— RECORDS SUPPLIED —
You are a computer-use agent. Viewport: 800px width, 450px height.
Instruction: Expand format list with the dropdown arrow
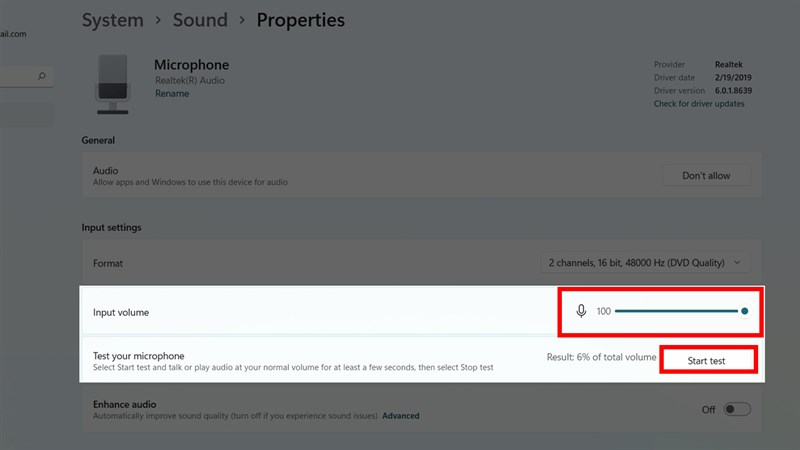tap(737, 263)
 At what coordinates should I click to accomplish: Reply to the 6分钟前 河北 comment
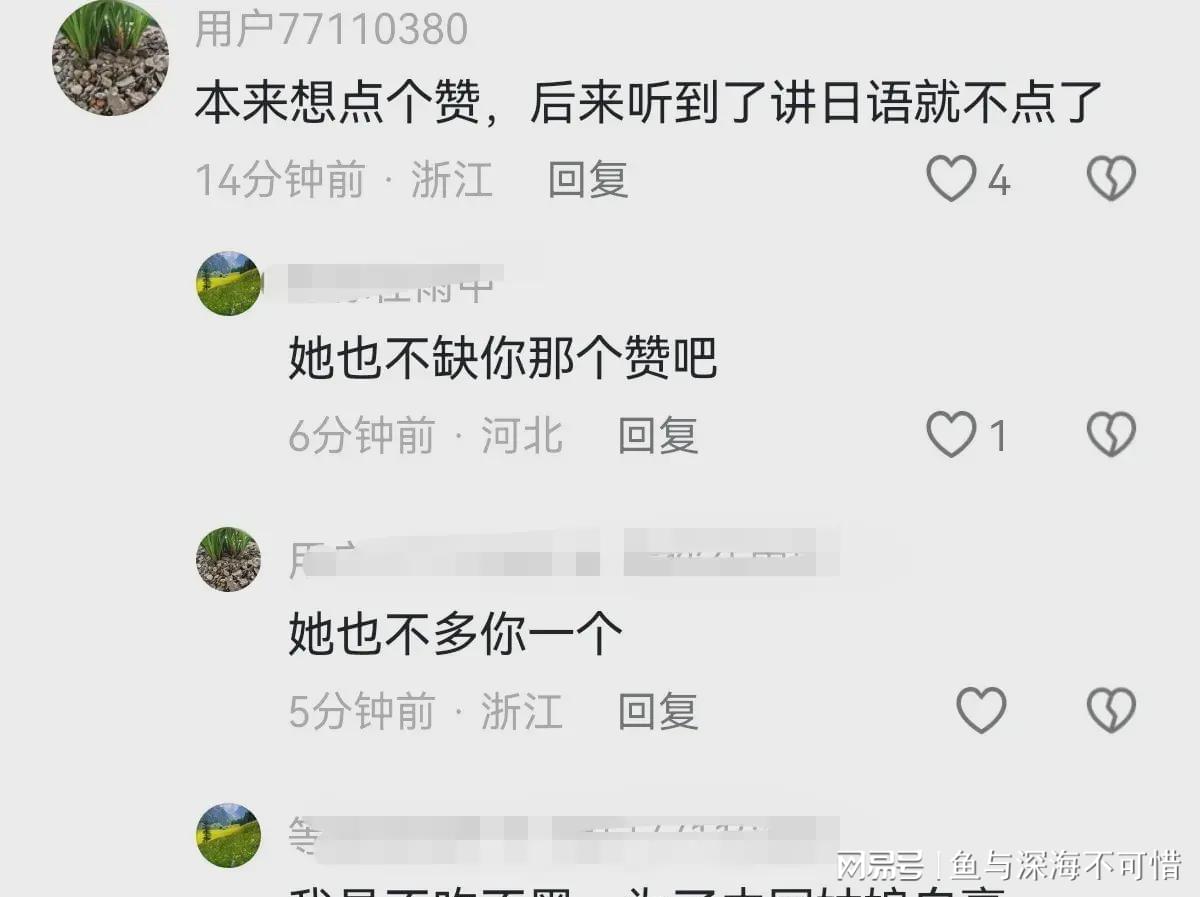point(658,436)
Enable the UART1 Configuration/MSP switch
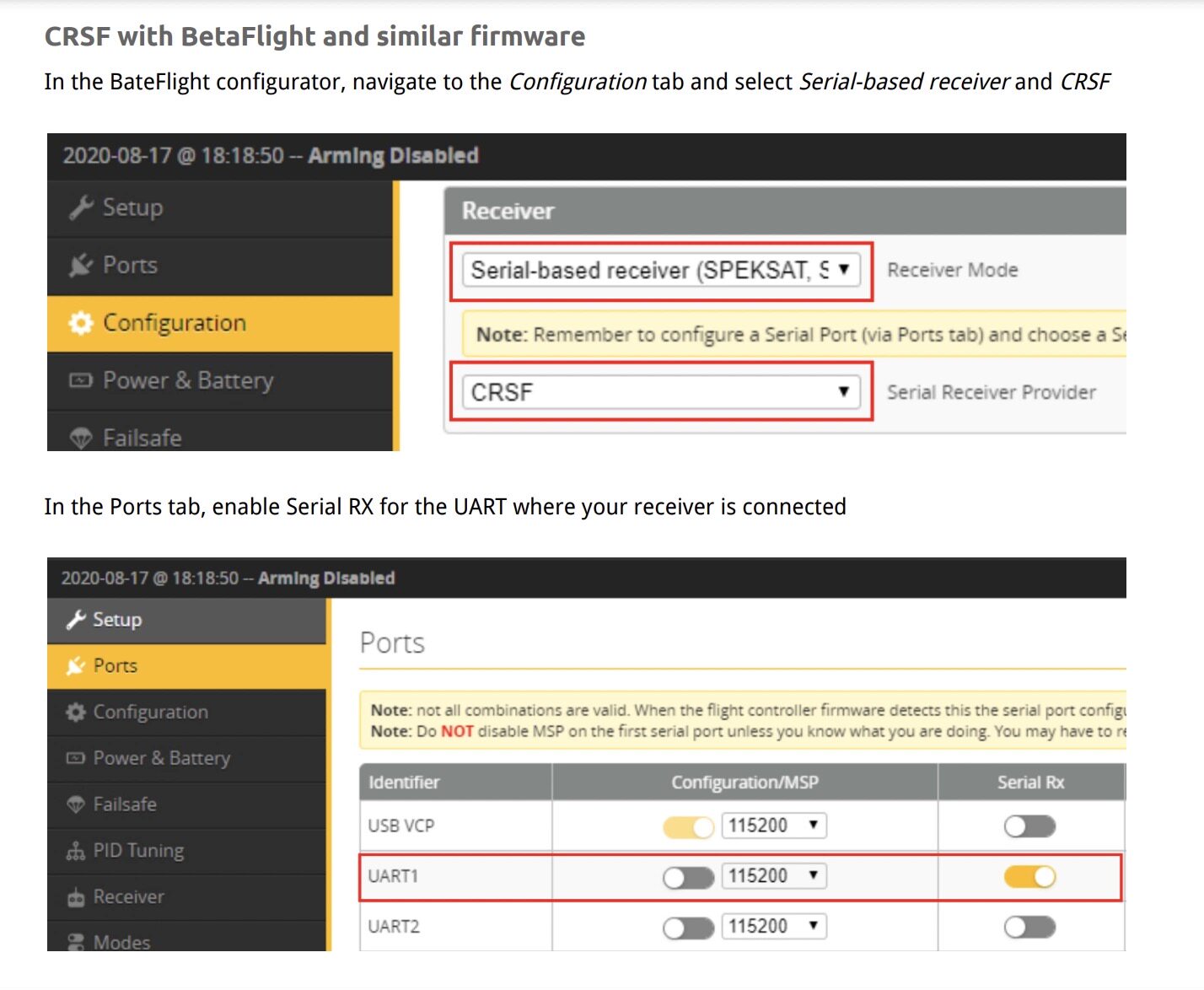The width and height of the screenshot is (1204, 990). click(689, 878)
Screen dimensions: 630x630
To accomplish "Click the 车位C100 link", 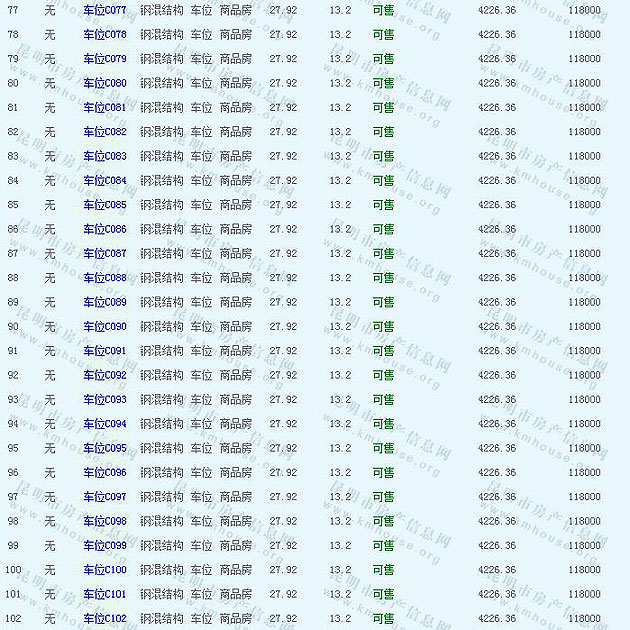I will (105, 570).
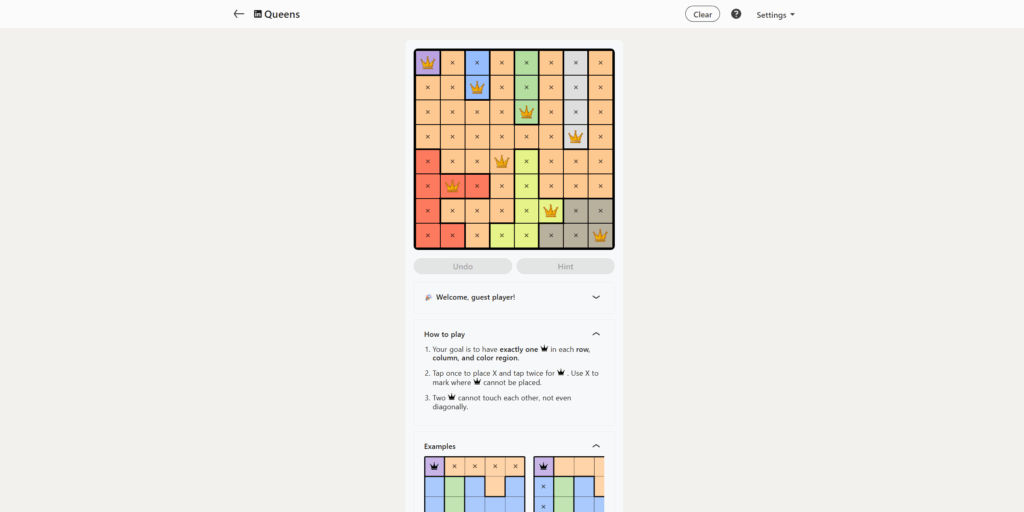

— WHAT IS BEING ASKED —
Exactly as written, repeat the lines from the beginning of the entries up to and including the line with "Screen dimensions: 630x630", but not the pictures.

— ANSWER TO THIS EXERCISE —
You are a computer-use agent. Viewport: 800px width, 450px height.
Instruction: Expand format list with the dropdown arrow
tap(737, 263)
 At what coordinates should I click to accomplish: Reply to the 6分钟前 河北 comment
point(658,436)
Enable the UART1 Configuration/MSP switch
The width and height of the screenshot is (1204, 990). click(689, 878)
Screen dimensions: 630x630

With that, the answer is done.